At this stage, The Hunted is simply a project idea. But quite possibly it will materialise into a novel when everything else I’m currently working on is finally put to bed.
I discovered this photo in my mother’s bureau while house clearing shortly after she died in ’96.
The inscription on the back, in her writing reads: SS Obersturmbannfuhrer Shultz VC — only German to win a British military decoration — for leading relief party of Germans to help British force ambushed by cannibals. East Africa, 1942.’
No one at the Foreign Office nor the German Consulate claims knowledge of any German Officer decorated by the British.
Fascinating… in the absence of an explanation, the imagination takes over.
THE HUNTED
When a British intelligence officer’s body turns up in Belfast’s River Lagan in August 1977, Jonny Farrell, an MI5 double agent operating deep under cover in South Armagh, receives a call from George Dibble, his handler.
The single clue is in a silver cigarette case on the dead man’s body — a faded black and white photograph of an SS Officer, standing in the company of a well-known Nazi propagandist, Dr Kreisleiter Gruneberg — the Political Leader — and three smiling women.
On the back, the hand-written inscription reads: ‘SS Obersturmbannfuhrer Shultz VC — only German to win a British military decoration — for leading relief party of Germans to help British force ambushed by cannibals. East Africa, 1942.’
Farrell has no intention of breaking cover and risk betraying the trust within senior echelons of the IRA he has worked so hard to develop, until Dibble tells him the inscription had been written by his late mother, who — unknown to him — had worked for the Intelligence Service during the war.

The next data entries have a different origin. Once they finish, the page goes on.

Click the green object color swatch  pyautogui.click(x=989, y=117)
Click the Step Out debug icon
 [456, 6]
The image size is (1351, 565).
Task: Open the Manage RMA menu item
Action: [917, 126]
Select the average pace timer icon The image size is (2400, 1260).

The hunt draws Farrell into a web of intrigue, wartime collusion between the Reich and both the British and the Irish governments, and contemporary power brokers who will stop at nothing to ensure that the story — as bizarre as any during the global conflict, and one that would cause unparalleled levels of moral outrage — never comes out.

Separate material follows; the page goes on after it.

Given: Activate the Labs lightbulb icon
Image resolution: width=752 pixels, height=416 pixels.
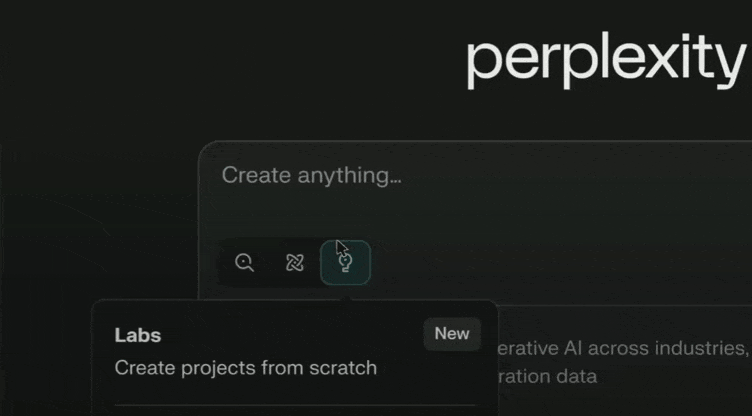Looking at the screenshot, I should (x=345, y=263).
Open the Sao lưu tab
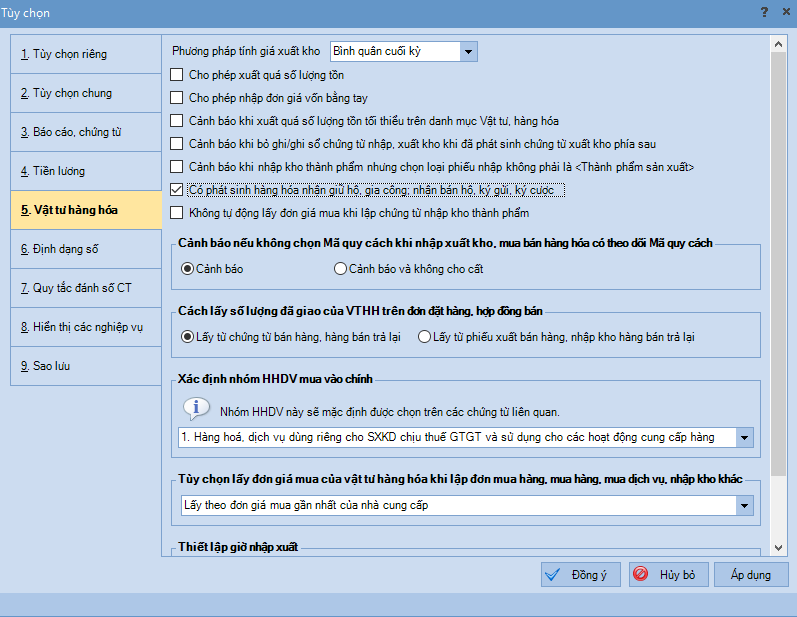Image resolution: width=797 pixels, height=617 pixels. tap(86, 366)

When Farrell can find no trace of Schultz, he turns to the one person who can help him solve the puzzle.
His mother.
Because in the sepia Velox photo, she is standing next to Shultz.
****
It’s May 1943 and the Val d’Esprit, a freighter registered in Sierra Leone, is anchored off the coast of Somalia.
On board in cramped and filthy conditions is a human cargo: 1800 young Jewish men, hand-picked for their physical prowess, spared from the gas chambers to participate in the ultimate gladiatorial contest.
In 1940, German elite forces are sent to a remote jungle region of western Somalia, following a trail which Hitler’s head of extermination, Dr Josef Mengele, believes will lead to a gold mine containing sufficient wealth to win the war for the Reich.
The stormtroopers, led by the highly-decorated commander of Hitler’s personal bodyguard, SS Obersturmbannfuhrer Hans Shultz find the mine, but before they can return to their U-boat, they are overpowered by tribal warriors possessing almost super-human strength and guile sufficient to out-manoeuvre Hitler’s finest.
The secret, as Shultz and his men are to find out, is in their diet: human flesh.
But before Shultz and his men are added to the menu, the SS Obersturmbannfuhrer manages to convince the tribal leader — Oxford educated Abdul All-Hands Zondekki — that their acquaintanceship could provide more than a one-off snack.
In return for sparing the lives of his men and granting them unlimited access to the mine, Shultz agrees to provide a bi-annual shipment of fit young Jewish men to be released into the jungle where they will fulfil the tribe’s other passion — hunting.
It is not an arrangement that Shultz is particularly comfortable with; like many career soldiers, he sees the Reich’s genocide as an abhorrent crime against humanity that he is powerless to stand against. But when presented with the fate of being served up on a bed of couscous to the tribal elders, the opportunity to give some of the oppressed the gift of better odds than a train journey to the death camps makes certain sense.
But it’s not just the Nazis who are on the trail of gold.
When Shultz and a party of miners and geologists go ashore to commence drilling and arrange for the disembarkation of his cargo, he learns that a British battalion have been apprehended and face a similar fate to that of his own men on his previous visit.
Shultz’ intervention leads to collusion between the Nazis, the cannibals and the British, the latter spared only as they agree to contribute their own particular flavour of meat to the feast: athletic young Irishmen who had travelled to Britain to volunteer to fight for a King and Empire that was not theirs; to risk death for a country that would protect them… not kill them.
Shultz is secretly decorated by KingGeorge Vl for the part he plays in securing the release of the British battalion, and the arrangement remains a secret until the photograph mysteriously turns up on Prime Minister Margaret Thatcher’s desk some 70 years later.
In the envelope, along with the faded photograph, is a letter outlining what will happen if a public acknowledgement and a formal apology is not forthcoming.
And… repayment of the gold at its current value, plus indexation.
A sum sufficient to bankrupt the ailing British economy.